The term “Somatics” was coined by professor and theorist Thomas Hanna in 1976 and it has come to represent a field of movement studies and bodywork that foregrounds the internal physical sensations, perceptions, and experiences of the body. Though the term is relatively new, the concepts and principles of somatic practices have been studied, investigated, and developed around the world through a variety of disciplines for hundreds, even thousands, of years.
Though somatic work is most often associated with exercise practices, fitness, dance, and approaches to alternative medicine, somatic theories and techniques are now finding pivotal applications in the fields of physical therapy, neurology, psychology, leadership, communications, artificial intelligence, and robotics.
Some of the more well known disciplines within the field are traditional yoga practices, Pilates, the Feldenkrais Method, Alexander Technique, Rolfing Structural Integration, Qigong, Body-Mind Centering, and the Laban/Bartenieff Movement System.
What is Somatics?
By Thomas Hanna, Ph.D.
THE DISTINCTION BETWEEN SOMA AND BODY
Somatics is the field which studies the soma: namely, the body perceived from within by first-person perception. When a human being is observed from the outside, i.e. from a third-person viewpoint, the phenomenon of a human body is perceived. But when this same human being is observed from the first-person viewpoint of his own proprioceptive senses, a categorically different phenomenon is perceived: the human soma.
The two distinct viewpoints for observing a human being are built into the very nature of human observation which is equally capable of being internally self-aware as well as externally aware. The soma, being internally perceived, is categorically distinct from a body, not because the subject is different but because the mode of viewpoint is different: It is immediate proprioception—a sensory mode that provides unique data.
It is fundamental to recognize that the same individual is categorically different when viewed from a first-person perception than is the case when he is viewed from a third-person perception. The sensory access is categorically different as are the resultant observations.
The categorical distinction between these 2 viewpoints establishes the ground rules for all studies of the human species. Failure to recognize the categorical difference between first-person observation and third-person observation leads to fundamental misunderstandings in physiology, psychology, and medicine.
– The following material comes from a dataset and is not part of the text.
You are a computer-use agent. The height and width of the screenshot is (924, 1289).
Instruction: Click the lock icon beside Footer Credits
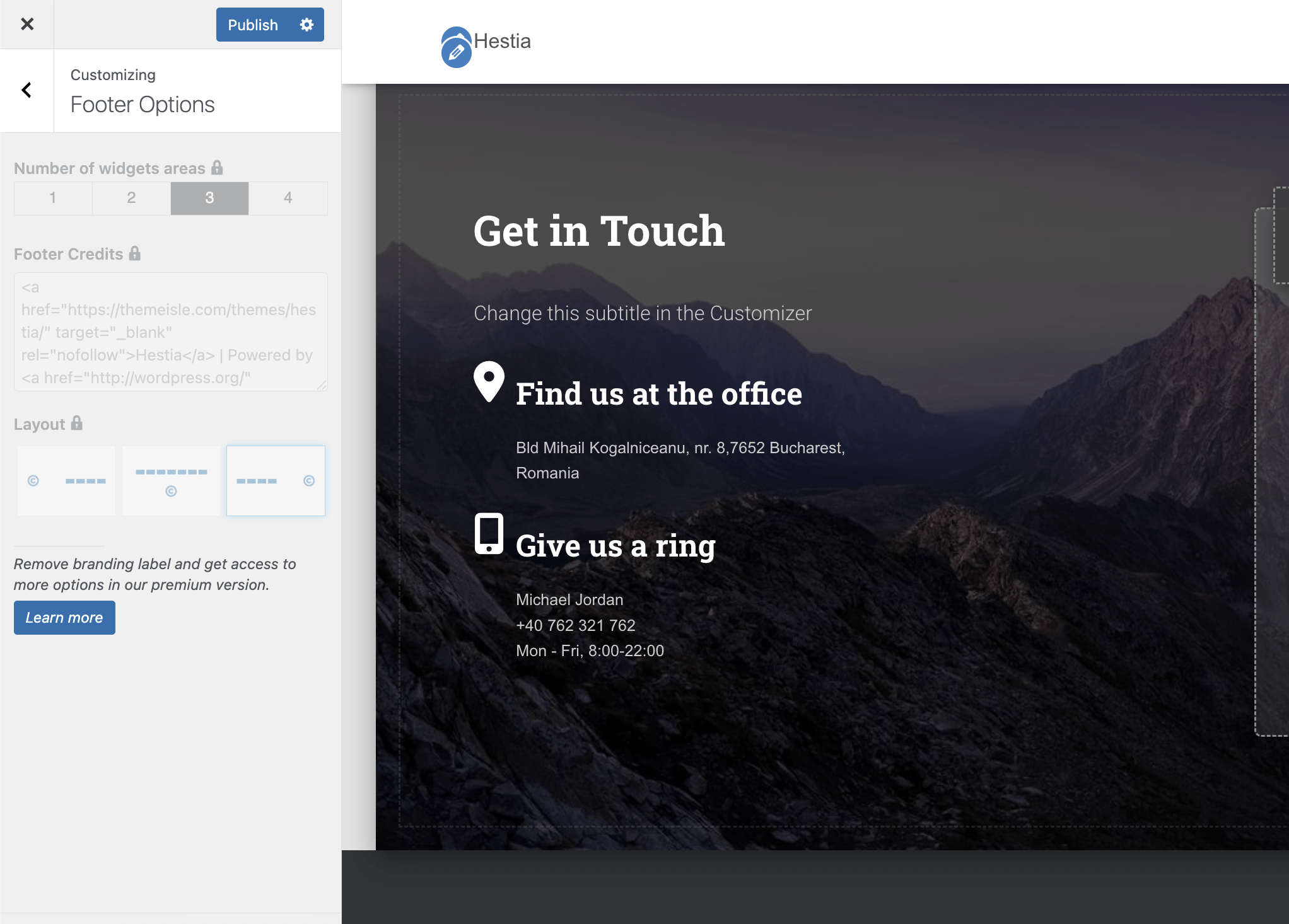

Physiology, for example, takes a third-person view of the human being and sees a body. This body is an objective entity, observable, analyzable and measurable in the same way as any other object. The universal laws of physics and chemistry are brought to bear on this body, because, as an observed body, it richly displays universal physical and chemical principles.
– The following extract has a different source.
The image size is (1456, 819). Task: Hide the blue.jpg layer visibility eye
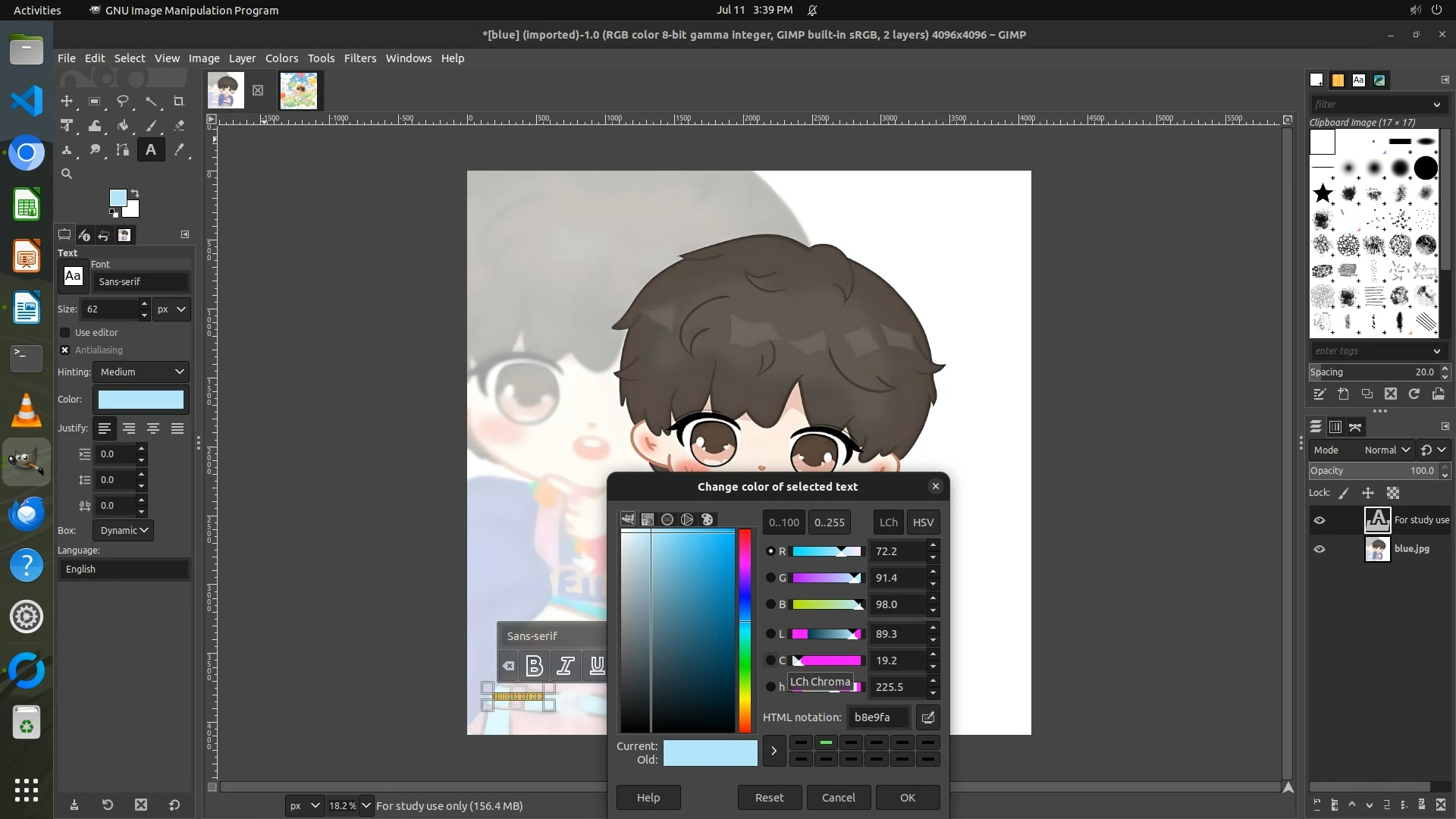1320,549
From a first-person viewpoint, however, quite different data are observed. The proprioceptive centers communicate and continually feed-back a rich display of somatic information which is immediately self-observed as a process that is both unified and ongoing. Somatic data do not need, first, to be mediated and interpreted through a set of universal laws to become factual. First-person observation of the soma is immediately factual. Third-person observation, in contrast, can become factual only by mediation through a set of principles.
It should be understood that this difference in data is neither a difference in truthful accuracy nor of intrinsic value. The difference is that two separate modes of cognition are irreducible. Neither mode is less factual or inferior to the other; they are coequal.
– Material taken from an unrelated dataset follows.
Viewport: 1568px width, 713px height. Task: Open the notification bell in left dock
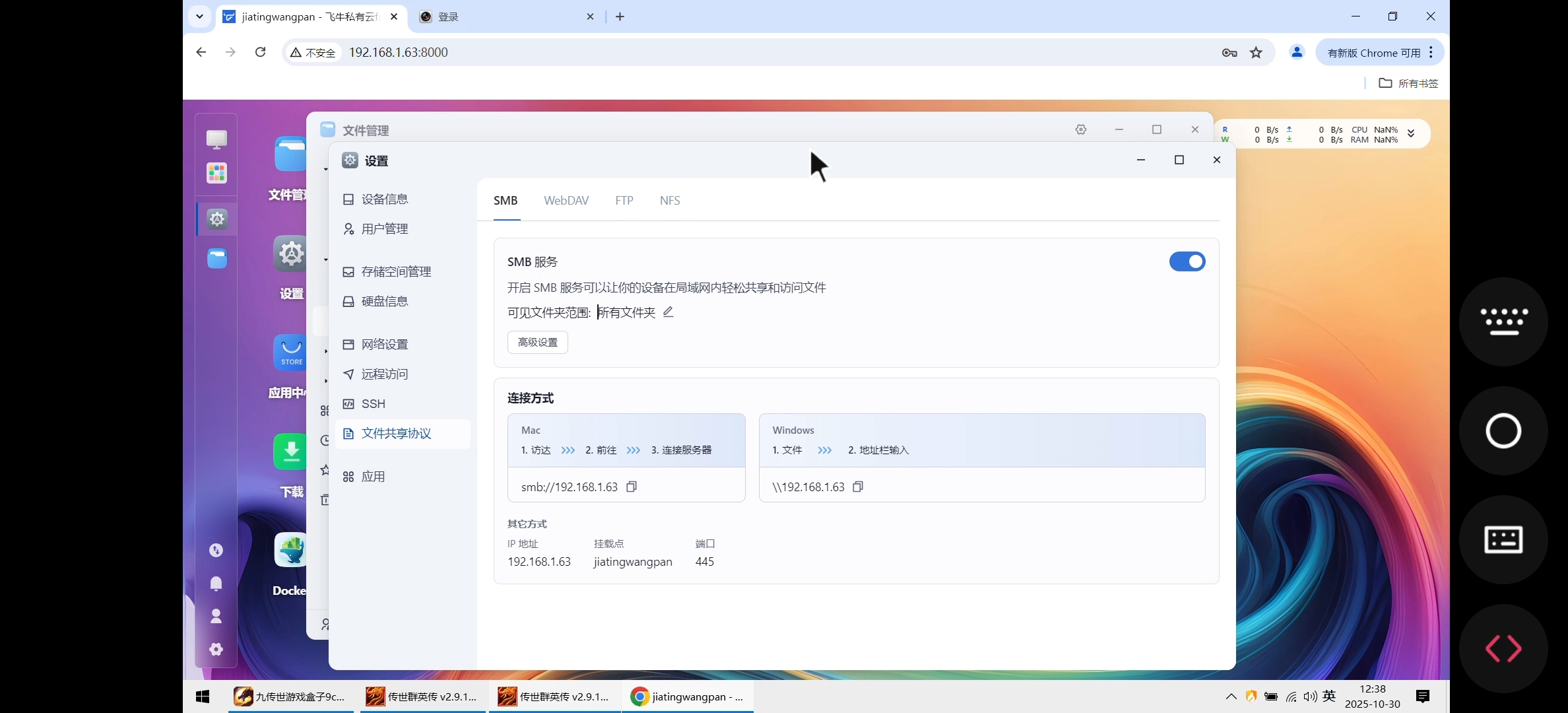(216, 584)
Psychology, for example, takes a third-person view of the human being and sees a body of behavior. This bodily behavior is an objective datum that is observable, analyzable, and measurable—as is any other behavioral datum. The universal laws of cause and effect, stimulus and response, and adaptation are brought to bear on the behaving body, because, as an observed body, it richly displays these behavioral principles.
But, from a first-person viewpoint, quite different data are observed. The proprioceptive centers communicate and feed-back immediate factual information on the process of the ongoing, unified soma—with the momentum of its past, along with the intentions and expectations of its future. These data are already unified: they have no need to be analyzed, interpreted, and later formulated into a unitary factual statement.
Medicine, for example, takes a third-person view of the human being and sees a patient (i.e. a clinical body) displaying various symptoms that – when observed, analyzed, and interpreted according to universally known clinical principles – can be diagnosed, treated and prognosed.
But, from a first-person viewpoint, quite different data are observed. The proprioceptive centers communicate and feed-back immediate factual information on the continuous and unified past of the soma and its expectations for the future. The somatic appreciation of how this past led to ill health and how the future may restore – or not restore – health is essential to the full clinical picture. Ignorance of the first-person viewpoint is ignorance of the somatic factor that permeated medicine; the placebo effect and the nocebo effect.
The human being is quite unlike a mineral or a chemical solution in providing, not one, but two irreducible viewpoints for observation. A third-person viewpoint can only observe a human body. A first-person viewpoint can only observe a human soma – one’s own. Body and soma are coequal in reality and value, but they are categorically distinct as observed phenomena.
Somatics, then, is a field of study dealing with somatic phenomena: i.e. the human being as experienced by himself from the inside.